If you want to sanity-check the result afterward, do these in order:
- Ask the agent who it is
- Ask it to fetch Black Lotus and show the image
- Ask it to render the
soulpreset - Ask it to render the
lotuspreset - Ask which art source each card used
If those work, the Shadow Mage install is in good shape.
- This is an overlay package, not a full OpenClaw workspace export.
- It intentionally excludes transient runtime state, venvs, backups, and test renders.
- Concept-card rendering bootstraps its own local venv when needed.
- Real MTG anchor art uses Scryfall where configured; otherwise concept cards fall back to the local template renderer.
- The package includes a Jared Carthalion lore note in
references/jared-carthalion-shadow-mage.mdfor flavor, inspiration, and future refinement.
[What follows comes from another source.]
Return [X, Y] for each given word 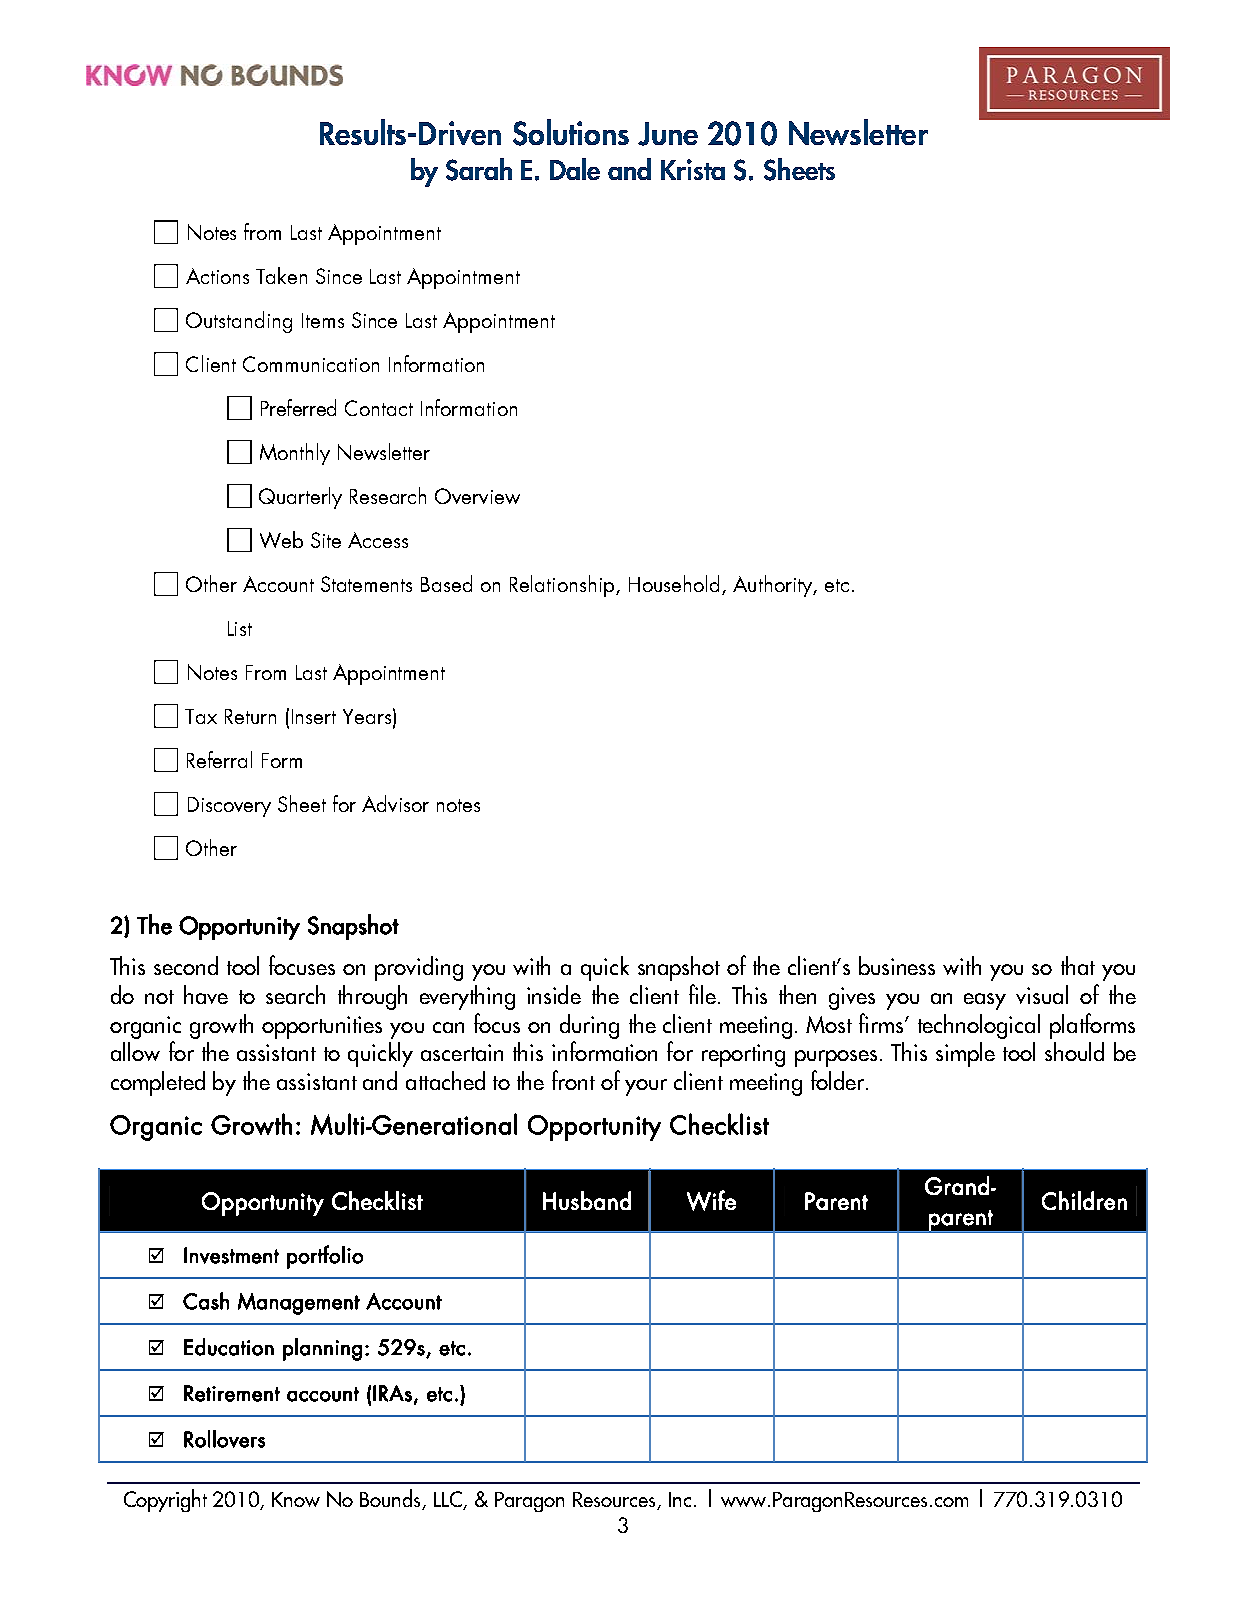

This is an unofficial fan project.
- Magic: The Gathering and related names, characters, and properties are owned by Wizards of the Coast. No endorsement by Wizards of the Coast is implied.
- Real card data and images are sourced through Scryfall and the Scryfall API, subject to their usage guidelines.
- Mana symbol assets used for the concept-card renderer are based on Mana by Andrew Gioia.
- Jared Carthalion lore material included in this repo is fan-facing reference/inspiration material. Some framing and synthesis in the repo is interpretive rather than official canon wording.
Part tutorial. Part spellbook. Part novelty engine.
OpenClaw, taught through the color pie.
You do not need to understand everything at once. You need a guide, a deck in your hands, and the next correct play. Shadow Mage is built to be that guide.